Stories are ways of people making sense in a complex world.

 

I hate Hemingway's works (and am not a big fan of his public persona, either) but I love Fitzgerald. Hated Ethan Frome, tolerated the Crucible. Hated, hated, hated The Scarlet Letter, but when I read Moby Dick in my 30s I thought--holy crap--this guy is funny. This is actually a funny book about really modern themes. It's pretty meta, actually, and the whaling stuff is also fairly amusing once you get into it, provided you have a dark sense of humor.

 

I am not a fan of Dickens, but I love Salman Rushdie. Rushdie is like, the Dickens of this generation. Or more.He is mo betta than Dickens.

 

You really can't miss the carnival days of Midnight's Children.

 

And frankly, if for no other reason than to understand the relationship between East and West as it's playing out RIGHT NOW across Eastern Europe, the Middle East, and many parts of Asia, how can you miss Pamuk's White Castle? But if you refuse to read the White Castle, because you don't like fiction (whatever that means... it's not really fiction, by the way, they are histories with all the boring in between parts taken out and the dreams included), well, at least My Name Is Red.

 

There are some things that cannot be expressed in nonfiction. Those are expressed through art and hugs.

 

Don't over-analyze--I don't remember anything we analyzed--but please, don't forgo the fart scenes in Canterbury Tales, when he climbs up a ladder and gets farted on. That made high school for me. I had some hope in the future when we got to that part.

 

Please do not give up the porn scene in Slaughterhouse Five. Okay, so perhaps you don't want to hear about what happens when your soul goes outside of time because you can't fall in love on Earth because war broke your insides (my soul has so I have seen the world as Trafalmadorians have, but that is beside the point). At least try Galapagos.

 

Do not bypass the deathbed scene (..."this is Franz Kemmerich, he is nineteen and a half years old and he does not want to die, let him not die"...) in All Quiet on the Western Front. I remember that from when I was newly seventeen. The whole world should pass by his bed and the whole world CAN pass by his bed because of Manrique's book. Everyone should have to pass by his bed, I agree with you Paul! (I am not crazy. If you read the book, particularly as a teen, you would agree with Paul and me about Franz.)

 

At the very least, please read the birth scene in The Handmaid's Tale.

 

And don't give up, of all things, the Lysistrata, because someday women are finally going to do it and you won't know who the heck Lysistrata was and why it is worth listening to her and just crossing your legs for awhile.

 

The Grapes of Wrath--Steinbeck, well, it's not my favorite.
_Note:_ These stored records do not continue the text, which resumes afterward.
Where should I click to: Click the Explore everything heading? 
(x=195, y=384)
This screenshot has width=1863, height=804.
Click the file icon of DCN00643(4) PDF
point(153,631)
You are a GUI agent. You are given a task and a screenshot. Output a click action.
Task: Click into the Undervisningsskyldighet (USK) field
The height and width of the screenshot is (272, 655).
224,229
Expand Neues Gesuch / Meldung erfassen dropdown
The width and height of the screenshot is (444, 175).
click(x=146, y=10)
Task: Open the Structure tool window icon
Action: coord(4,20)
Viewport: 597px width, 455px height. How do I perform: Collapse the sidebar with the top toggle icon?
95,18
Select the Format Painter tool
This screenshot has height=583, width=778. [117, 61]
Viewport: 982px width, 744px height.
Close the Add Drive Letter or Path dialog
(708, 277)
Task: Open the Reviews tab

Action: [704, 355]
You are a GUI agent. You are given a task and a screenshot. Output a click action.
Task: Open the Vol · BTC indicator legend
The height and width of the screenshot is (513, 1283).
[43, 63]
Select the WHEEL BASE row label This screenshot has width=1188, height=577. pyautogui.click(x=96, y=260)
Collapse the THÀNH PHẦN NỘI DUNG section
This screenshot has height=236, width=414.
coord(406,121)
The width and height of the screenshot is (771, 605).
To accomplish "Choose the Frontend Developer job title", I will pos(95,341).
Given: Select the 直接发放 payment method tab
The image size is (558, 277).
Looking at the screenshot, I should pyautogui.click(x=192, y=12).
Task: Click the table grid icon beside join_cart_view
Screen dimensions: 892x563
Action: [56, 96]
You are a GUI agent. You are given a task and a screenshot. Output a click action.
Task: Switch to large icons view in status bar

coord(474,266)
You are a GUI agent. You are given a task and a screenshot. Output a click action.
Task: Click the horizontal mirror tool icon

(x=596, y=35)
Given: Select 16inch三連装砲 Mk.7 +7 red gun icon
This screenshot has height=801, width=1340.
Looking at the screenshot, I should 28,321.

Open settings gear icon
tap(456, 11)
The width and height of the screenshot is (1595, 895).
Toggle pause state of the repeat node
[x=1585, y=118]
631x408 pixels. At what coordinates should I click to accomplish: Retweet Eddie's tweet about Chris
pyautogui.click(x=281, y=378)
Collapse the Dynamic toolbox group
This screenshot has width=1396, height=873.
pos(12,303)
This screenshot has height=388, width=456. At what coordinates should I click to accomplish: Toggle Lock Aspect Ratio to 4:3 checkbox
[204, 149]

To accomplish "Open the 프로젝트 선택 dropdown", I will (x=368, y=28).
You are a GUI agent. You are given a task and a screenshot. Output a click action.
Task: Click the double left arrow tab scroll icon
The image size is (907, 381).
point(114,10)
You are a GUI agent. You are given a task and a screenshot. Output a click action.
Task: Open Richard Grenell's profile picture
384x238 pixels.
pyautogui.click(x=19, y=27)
But I'm really glad I read it because I remember in my travels--the book was read all over the communist bloc until somebody realized that the only thing the Soviets noticed about the ENTIRE BOOK was that poor people had a car (this was of course when like, nobody but Beria had a car). I didn't have to enjoy that book for having read it to enrich my life in ways I never, ever would have predicted.

 

But maybe you will never meet someone from another country who only had access to two books from our culture (I hate pretty much everything by Cormac McCarthy but I knew a woman whose favorite American author was McCarthy--we had the most amazing discussion about the South and Southern gothic and American cultures from that--another reason I am so glad I knew my history!).

 

How will you see love as a diamond with a million facets without Rumi? It's a gorgeous view.

 

The Little Prince... I understand that it is a children's book, but for all of us secularists, it is the book we learn to read in a foreign language (the most translated book after the Bible), and how can a child be expected to go through adulthood without knowing that there are other people out there, looking for someone who can see that it is not a drawing of a hat, it is a boa constrictor which has swallowed an elephant? And moreover, if you can't say that in the language you are learning (Spanish? Russian? French? Mandarin? German?) then what can you say? I mean of any importance, of course.

 

Who can bring together possible worlds theories with theories about sandwiches in a real and engaging way other than Douglas Adams?

 

"May one be pardoned and retain the offense?"

 

Oh, dear, Hamlet's king, you ruined my plans for secret forgiveness through high school and beyond. Why did you have to put such a fine point on it? I just might have asked for pardon while retaining the offense, but now that you point it out...

 

It's not that I think you can't do 10th grade without literature.

 

It's that I think that literature, at least great literature, is an invaluable part of the human experience. Practicing reading difficult texts early prepares the mind to be able to digest those books and the literature of foreign languages later.

 

I could not have read A Fine Balance (which is, by the way, one of the greatest books I've ever read) if I had not ground through The Scarlet Letter and Grapes of Wrath in high school. Not to mention, of course, Love in the Time of Cholera, which kept me warm all night as I stood outside at a train station because I missed my connection.

 

Dear friend, you don't have to love any one book. But giving up literature because you didn't like a censored high school canon is like refusing to step into the ocean because someone threw you headfirst into an over-chlorinated pool at the Y when you were 10. It is like refusing to look at the stars at night because once a bird pooped in your eye. Okay, so they did that to you for four years, and it was awful. I hated 90% of it too.

 

But the Master and Margarita, how will we ever laugh at fascist purges without it? And if we can't laugh at a fascist purge, we're pretty lost since they seem to be happening all the time nowadays.

 

Also, if you can quote poetry and say please and thank you and don't hit, people everywhere will be glad to see you. It is a survival skill that is lost in rich countries, but can get you across Africa or Asia for half the regular price. :)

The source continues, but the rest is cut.